Giovanni pasó seis meses detenido, donde desarrolló una grave erupción cutánea, con la esperanza de reunirse con su familia. Incluso ahora, después de su liberación, tiene que recuperar el aliento y secarse los ojos cuando habla de que se lo llevaron. Es un hombre enjuto con cabello canoso que está ansioso por mantener a su familia pero no puede hacerlo.
En casa, su apartamento se convirtió en un centro de actividad cuando María, una madre cuya determinación está en su voz, se centró en la liberación de su marido. Encontró un abogado de inmigración, reunió a amigos y familiares para pedir ayuda y se acercó al CLEAN Car Wash Worker Center para obtener orientación. Y ella oraba constantemente.

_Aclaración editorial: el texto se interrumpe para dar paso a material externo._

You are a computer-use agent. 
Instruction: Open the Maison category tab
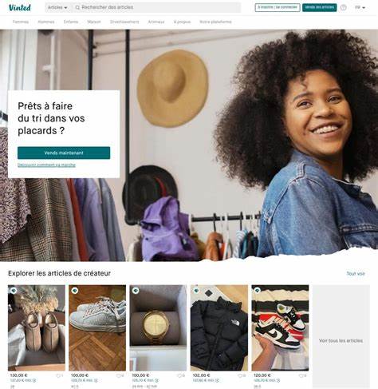coord(94,22)
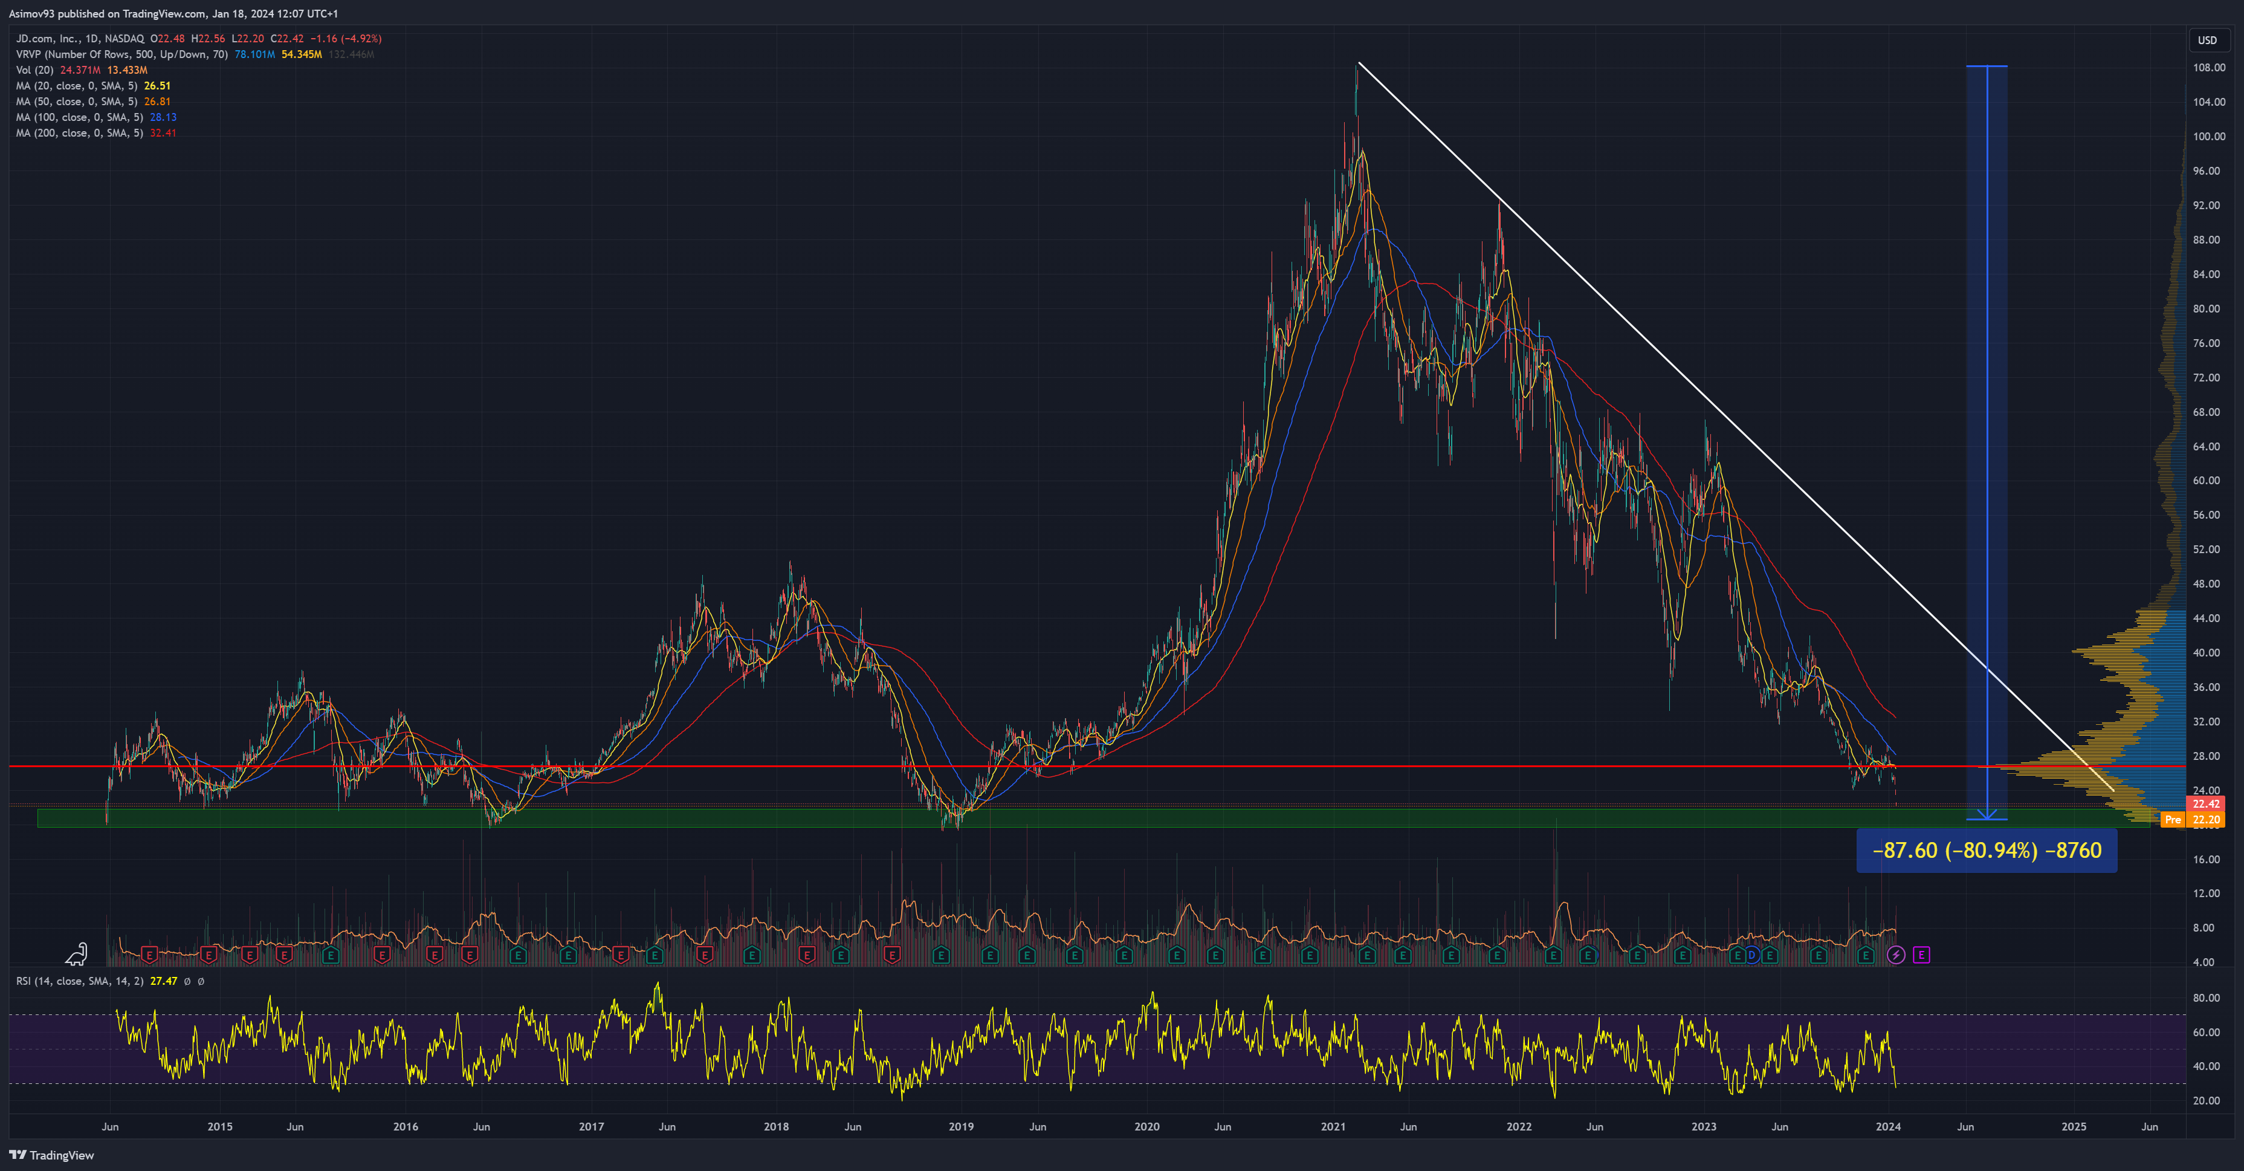Image resolution: width=2244 pixels, height=1171 pixels.
Task: Click the Vol (20) indicator legend
Action: tap(35, 70)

“Le rogué a Dios que pudiera estar aquí cuando nuestra hija se gradúe”, dijo María.
Su chica cruzó el escenario a principios de junio. Giovanni estaba orgulloso de estar allí.
Entonces, cuando un juez emitió una fianza de $55,000, una cantidad que Meléndrez dijo que era la más alta que había visto hasta ahora, María recaudó parte del dinero y pidió prestado el resto con la ayuda de amigos. Giovanni fue liberado en abril con un monitor de tobillo y una cita en la corte.
María está pagando $700 al mes por ese préstamo y dijo que seguirá averiguando cómo pagarlo si eso significa mantener unida a su familia en Los Ángeles, por ahora.